# [Problems and tasks]
**a.** List every Dr. Seuss character that the essay on gym changerooms names.
**b.** Write the next part of the essay on gym changeroom talk, starting after its final line.

People are funny, aren’t they?

Of course I don’t mean YOU … I mean the “other” people … the ones who aren’t us!

Dr. Seuss knew that and made an incredible living making up strange and unusual and funny characters that kids and adults love to laugh at.

Bartholomew Cubbins, Lorax, Sam-I-Am, Cat in the Hat, the Grinch…

Sometimes when I’m around others, I imagine what Dr. Seuss would do and say to describe them… it’s way better than the old nerve-busting adage of pretending that you see people in their underwear.

Mind you, Dr. Seuss could see them in their underwear too and then just carry on from there.

Hey! I just realized that Dr. Seuss doesn’t even put underwear on any of his characters.

Dr Seuss characters

Dr. Seuss would have material for 5 new books if he popped into the gyms I go to.

Not kids’ books. Nope. Adults’ books. Very adult.

I visit the changerooms of 3 different local gyms each week. One is for spin class and boot camp class, another for weight training, one more for swimming. OK, four different gyms … one more for yoga class …

In the changeroom, I’ll encounter other guys preparing to hit the gym and sweat, or returning to shower away the buckets of sweat they’ve just earned.

It’s a manly sort of place with mixed uggg-mmmm scents of armpit BO and Axe body washes, and soggy socks, and Gillette shaving creams. Kind of like a high school gym class rehash.

Work-a-day clothes are shed and shoved into oblong grey metal lockers. Stretchy nylon and lycra and cotton are layered over the muscles and love handles and multi-toned tattoos. Some bodies are tanned, fully-muscled and toned. Other bodies are big and floppy and sallow.

This testosterone set – needing a dose of sweat and muscle-pumping energy – then heads to the weight room, or the CrossFit box, or the spin class.

An hour later, we all return, one by one, soppy, sweat-soaked, and groaning.

Sweaty dude

Then it begins.

Chatter. Conversation. Boy talk.

Often it’s simply a pair of us engaged in conversation as we peel away the salty-wet togs … routine discussions of weather and impending workouts … pleasant words exchanged in polite, amiable tones.

Then one-by-one, others enter the room … and … as the numbers increase the tone of the conversation quickly changes.

Testosterone and machismo levels rise measurably and the group becomes more pack-like, wolves gathering for a meat feast. There is a new dynamic at play.

It becomes more manly and blue-collar. Soon the room is more BLUE with words than it is blue collar.

Whether we’re discussing cars, or sports or work issues… the F-Bomb becomes a required interjection at a minimum of once per sentence.

Often more.

I start to see how the pack feeds off each other as normally calm, straight-laced guys morph into something else and it becomes apparent how gang-bang rape scenarios might unfortunately play out. The inhibitions and control sensors go haywire.

I don’t feel comfortable. I don’t participate. I watch and listen.

# [Data section]
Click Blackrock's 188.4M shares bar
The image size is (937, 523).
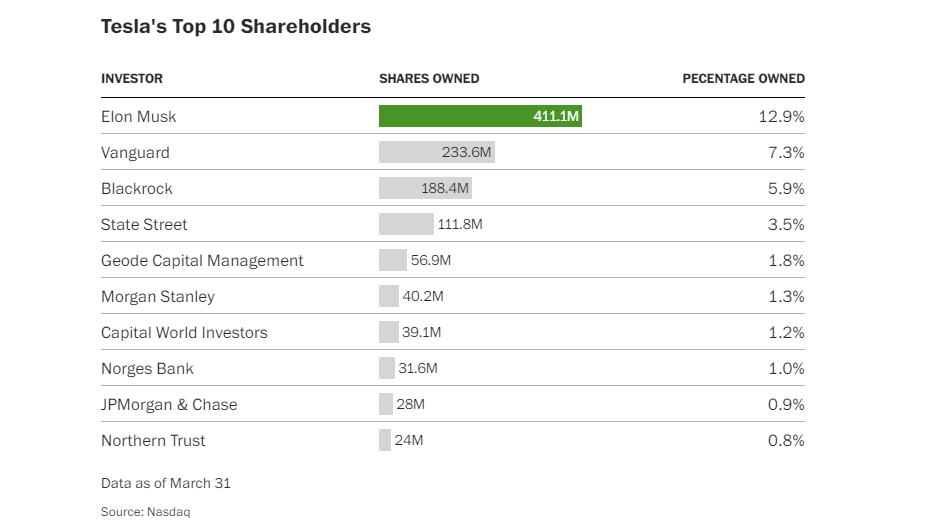click(x=425, y=188)
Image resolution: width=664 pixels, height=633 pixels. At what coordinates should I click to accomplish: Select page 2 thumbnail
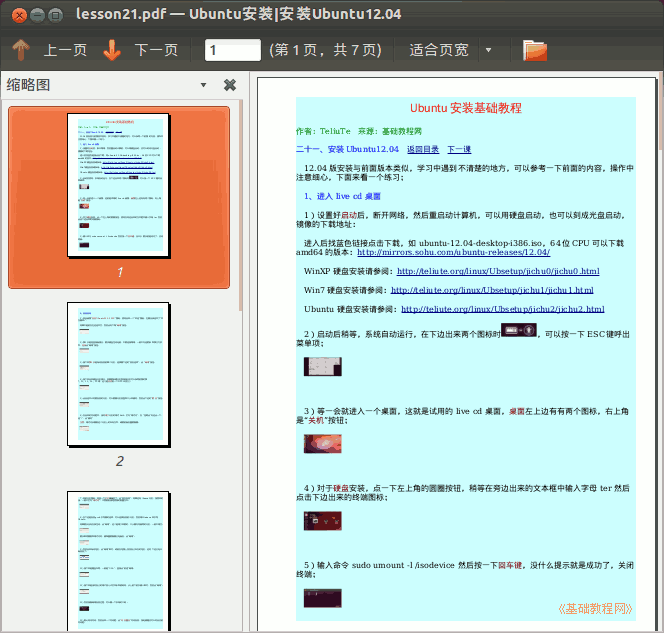point(119,374)
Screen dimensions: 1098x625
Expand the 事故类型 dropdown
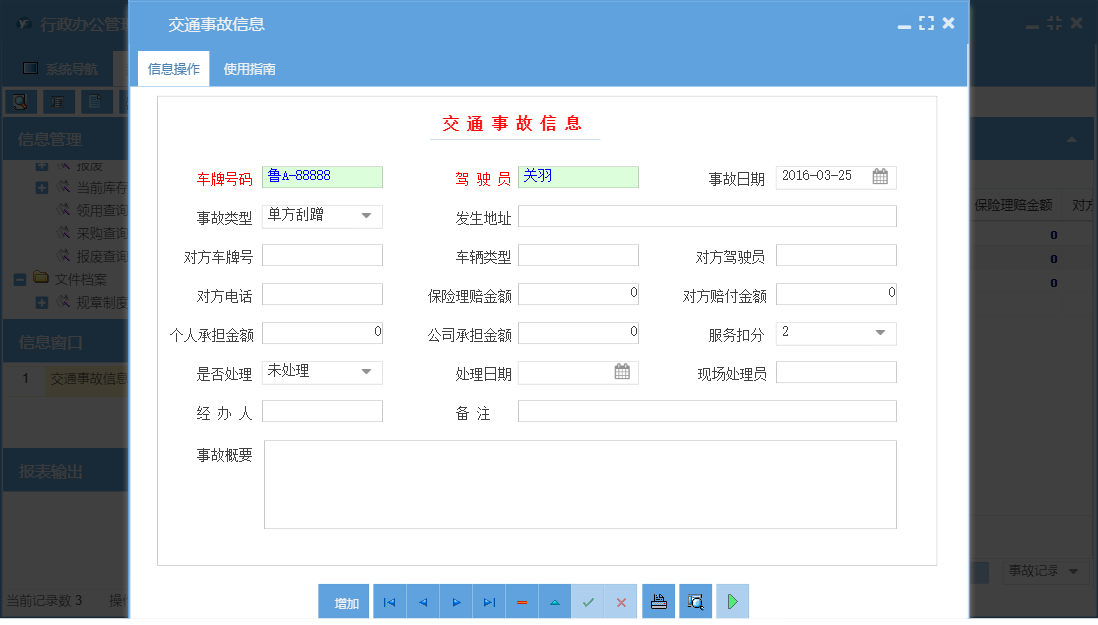click(366, 216)
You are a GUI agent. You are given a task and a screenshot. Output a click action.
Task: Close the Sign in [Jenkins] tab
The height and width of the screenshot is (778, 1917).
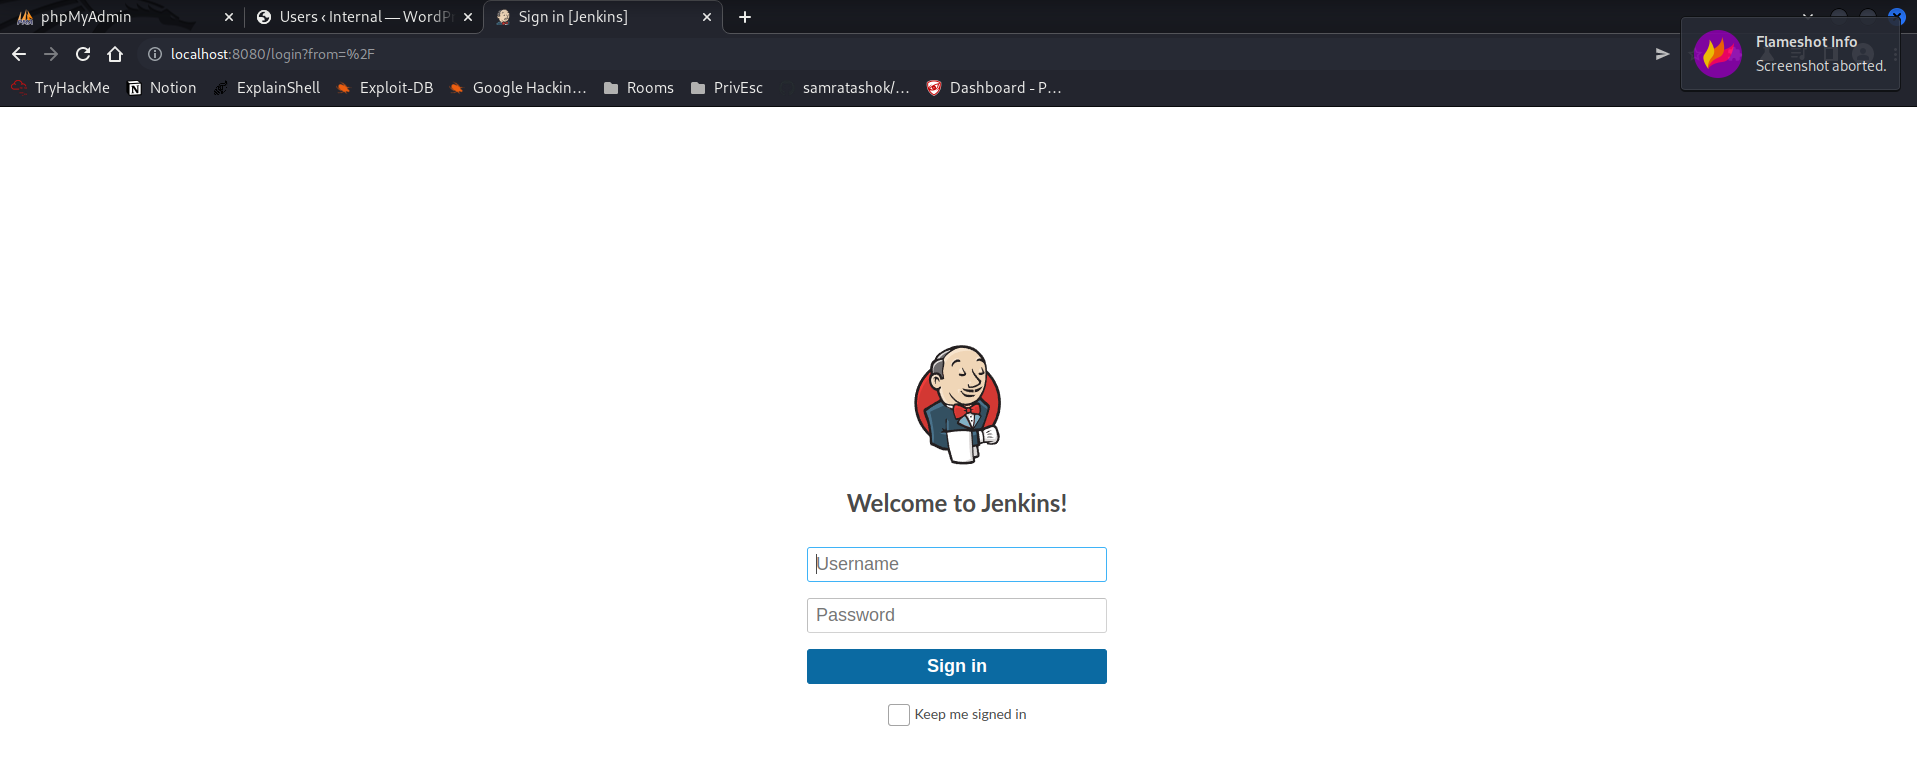pos(707,17)
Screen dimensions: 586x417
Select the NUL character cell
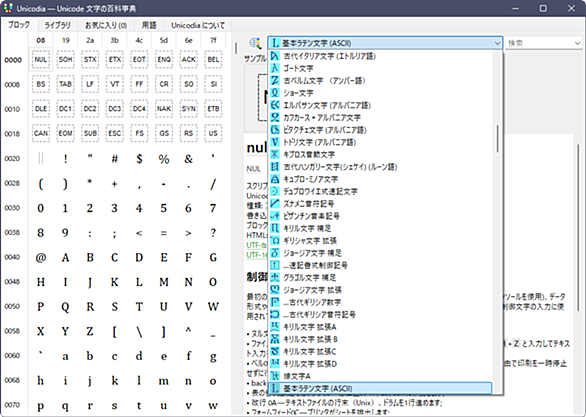[41, 59]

# [Task-by-task answers]
**a.** Bartholomew Cubbins, Lorax, Sam-I-Am, Cat in the Hat, the Grinch

**b.**
It’s almost like the Need More Cowbell sketch from SNL with Will Ferrell and Christopher Walken… someone must be saying… “FellasI need more F- bombs”!!


F-BOMBS are the main item on the conversation slate. Subject matter doesn’t matter. F-Bomb interjection is what is important now.

But. I’m not a good guy for F-Bombs. For me, the word FUCK is a little something that I pull out rarely and in a more romantic, teasing sense than what I’m hearing here in the changeroom. But that’s just me.

F-Bombs sound forced and girly coming from my mouth.

They don’t just roll off my tongue as if I were saying “Hi, how are You?” like they do with these guys. They sound more like, “So, I was having my nails done the other day…”. Yup, girly.

If I said them in this setting, I’m pretty sure the other dudes would pull their towels tightly around their naughty bits and turn around as if Mrs. O’Grady, the stern, ancient French teacher just walked in on them.

F-Bombs are laced with power. Power.

F-Bombs have their place. Place… and time.

And I think the fellas in the changeroom are losing out on something by overusing their weapon.

They might be well advised to holster their F-bomb usage and keep it in their arsenal for full impact. These are weapons that should be used carefully and smartly.

Carpet F-bombing loses its strength and meaning when the listener turns off their hearing and goes underground until the heat is off.

Used judiciously, F-bombs make people snap to attention and know that something important is happening. Something needs to be listened to. Something critical is about to happen.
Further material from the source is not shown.